When Disney World hosted the July 4th citizenship ceremony for 1,000 people, American culture collided once again with government, politics and media. So why did the commercialization of naturalization feel so unnatural?
The most striking photo-op on July 4th wasn't fireworks, picnics or parades. It was the gathering of 1,000 soon-to-be United States citizens gathered at Disney World in Orlando. The site, devoted to Americana, fantasy and make-believe, was the setting for this Independence Day's big naturalization ceremony.
It's the first time Disney World played host. President Bush was beamed in to welcome these new Americans. Cuban-American musician Gloria Estefan sang the national anthem and country western's Lee Greenwood sang "God Bless America." It is a small world after all.
So why does the commercialization of naturalization feel so unnatural? Disney has a push-pull relationship in America that goes back over a half century. Disney reflects the yearning for yester-year among us. But it also provides a cheap stereotype for what it means to be an American. Hosting the July 4th ceremony was a coup for Disney's PR machine, the White House or a combination of both.

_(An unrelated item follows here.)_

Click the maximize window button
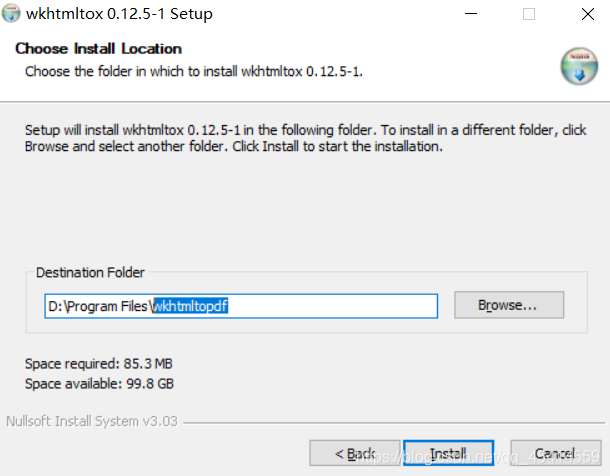The image size is (610, 476). click(528, 14)
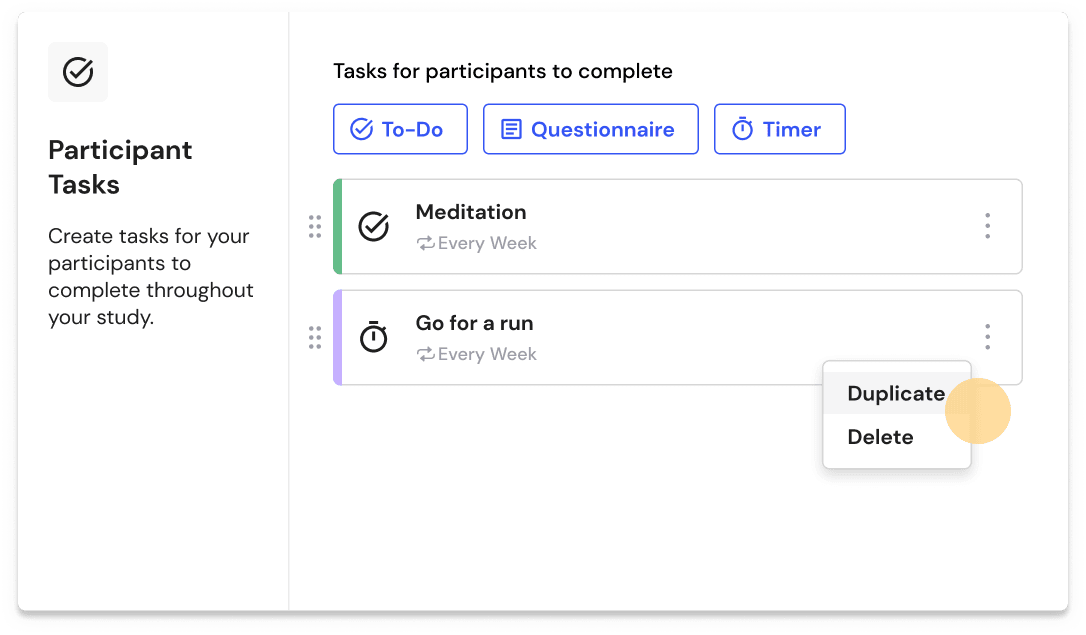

Disney and Bush did what they could to capitalize on the American Dream for these new citizens. With immigration reform dead for the foreseeable future, Bush needed a place to re-iterate the American Dream without getting too close to these new Americans. The ceremony took place outside the Cinderella Castle. Disney Resort president Meg Crofton summed up the corporate connection to the flag. "What better day than Independence Day to celebrate the naturalization of 1,000 new American citizens. And what better place than Disney World, where dreams come true every day of the year. We are honored to participate as America bestows its greatest gift -- the gift of citizenship."
The push-pull America has with Disney is also reflected in the way Disney has been part of American politics. Michael Moore knows this all too well. Disney had its Miramax Films unit halt distribution of Moore's "Fahrenheit 911," the award-winning film critical of the Bush Administration's handling of affairs before and after the September 11th attacks.
Disney has also been part of the country's immigration debate, both as a public citizen and major employer. In June, Disney the Citizen hosted Democratic presidential hopefuls, including Hillary Clinton and Barack Obama, as they spoke before National Latino officials gathering just days after the immigration bill failed in the Senate. In 1993, Disney the Employer was the target of an INS probe that leveled fines close to $400,000, at the time the largest in California history. Disney was accused of 1156 violations when investigators tried examining more than 6,000 employee files at Disneyland. The INS said 55 workers were fired. Disney said just 5 of them had improper documentation.
But Disney's history with who belongs in America and who doesn't belong dates back to the McCarthy era. In October 1947, Walt Disney himself testified before the House Committee on Un-American Activities. Here is a transcript of part of that testimony.
Question: "Do you have any people in your studio at the present time that you believe are Communist or Fascist, employed there?"
Disney: "No; at the present time I feel that everybody in my studio is one-hundred-percent American."
Back then, coming out of World War II and facing the start of the Cold War and Red Scare, Disney was a movie maker and not yet a theme park owner. Movies were the propaganda tool of the world. Disney knew a "100% American" studio was reflecting what government wanted to hear and what many Americans wanted to be re-assured. America, and American propaganda tools, was all American. The start of baseball, apple pie and Chevrolet. End of story.
Today, Disney's embrace of other cultures and new immigrants is a safe marketing tool even with the immigration debate. Disney's embrace of new Americans puts the company on the side of legal immigrants. It also portrays the company as a present-day Statue of Liberty by welcoming the masses, even if it's just 1000 pre-chosen people on a national holiday.
There are many things that make up a culture and no one can predict how fast a culture can change. Immigration has been a hot debate for more than a year. Disney either wants to truly lead the cultural revolution to capitalize on changing demographics for both its theme parks and movie audiences. Or it just wants to stay close enough to government, so government doesn't spend as much time staying close to Disney's business.